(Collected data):
:::::

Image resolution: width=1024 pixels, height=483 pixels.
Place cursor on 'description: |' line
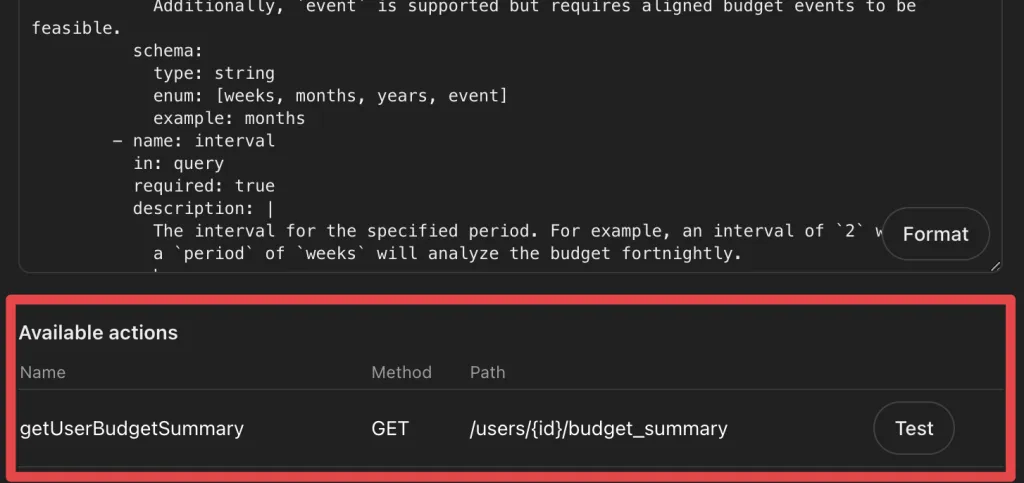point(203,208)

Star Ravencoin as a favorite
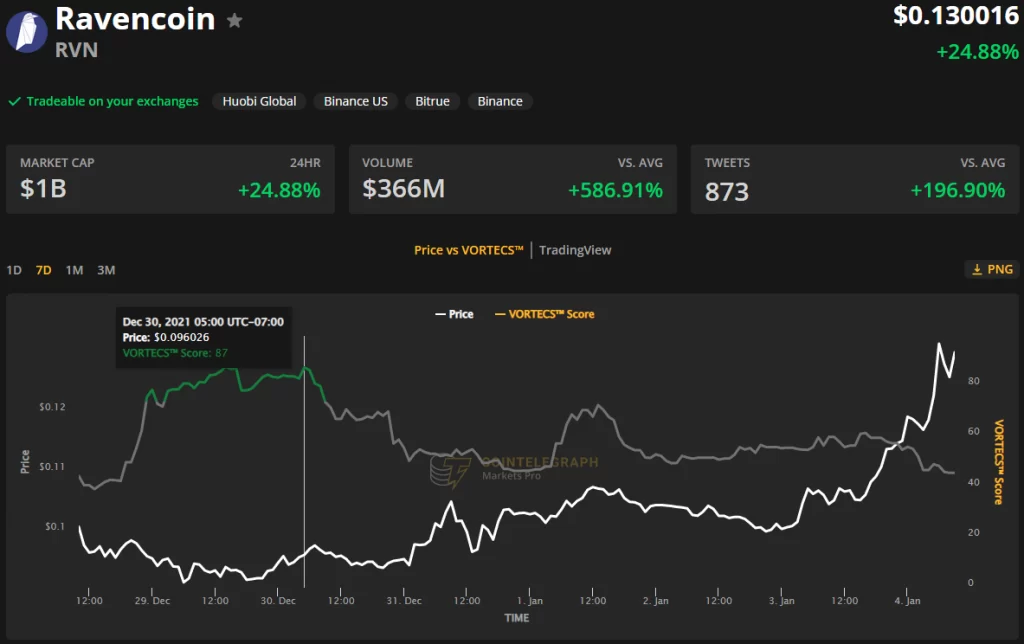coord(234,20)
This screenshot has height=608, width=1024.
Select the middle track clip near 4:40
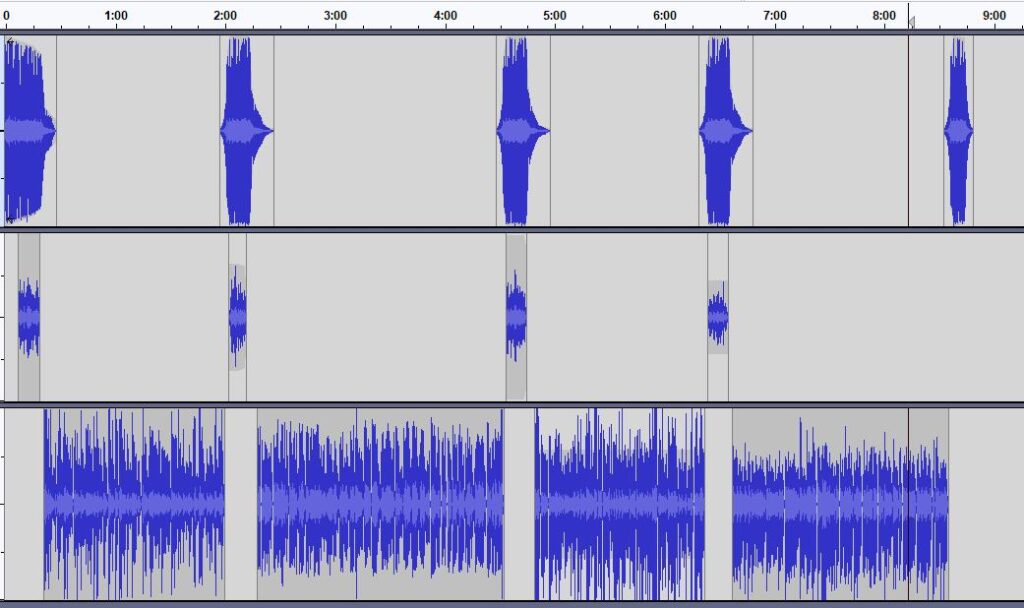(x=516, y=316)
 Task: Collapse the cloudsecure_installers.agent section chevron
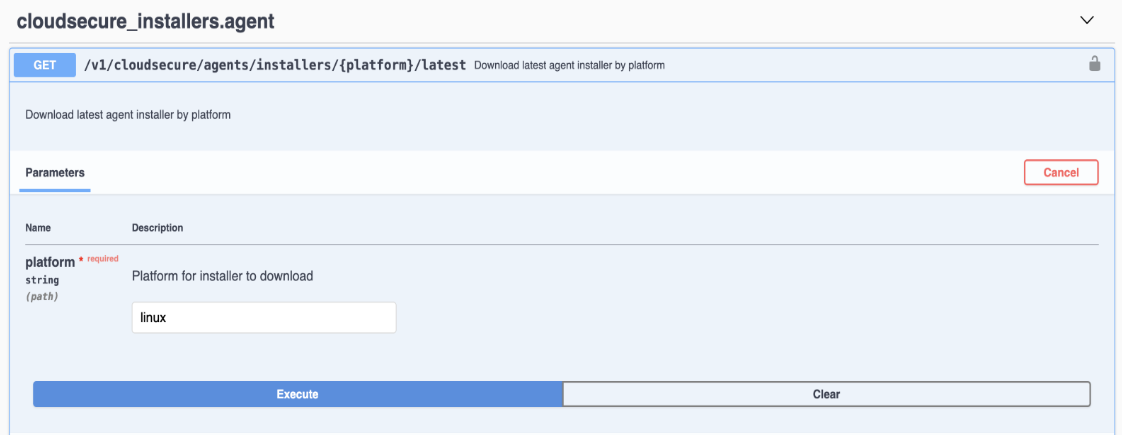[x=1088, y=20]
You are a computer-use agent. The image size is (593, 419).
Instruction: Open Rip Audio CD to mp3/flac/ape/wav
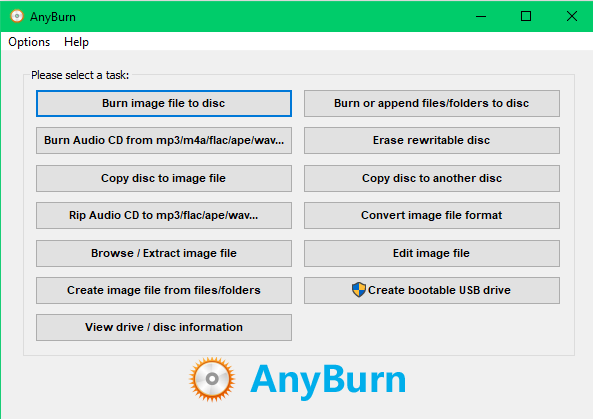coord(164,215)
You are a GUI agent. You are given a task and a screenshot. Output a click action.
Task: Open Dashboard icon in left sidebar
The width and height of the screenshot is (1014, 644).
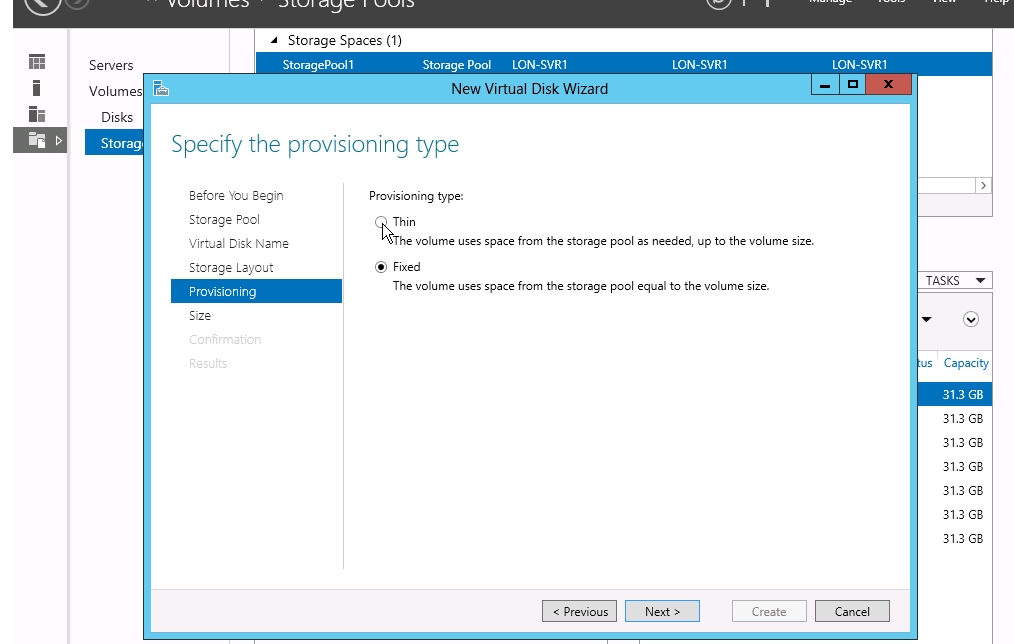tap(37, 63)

:::::

(What you have to do):
Please return only the lines from the one holding "Place cursor on 'description: |' line" through the end of the data, both ends included; do not copy any pictures.

(Final answer):
Place cursor on 'description: |' line
point(203,208)

Star Ravencoin as a favorite
coord(234,20)
This screenshot has height=608, width=1024.
Select the middle track clip near 4:40
(x=516, y=316)
 Task: Collapse the cloudsecure_installers.agent section chevron
[x=1088, y=20]
You are a computer-use agent. The image size is (593, 419).
Instruction: Open Rip Audio CD to mp3/flac/ape/wav
coord(164,215)
You are a GUI agent. You are given a task and a screenshot. Output a click action.
Task: Open Dashboard icon in left sidebar
The width and height of the screenshot is (1014, 644).
tap(37, 63)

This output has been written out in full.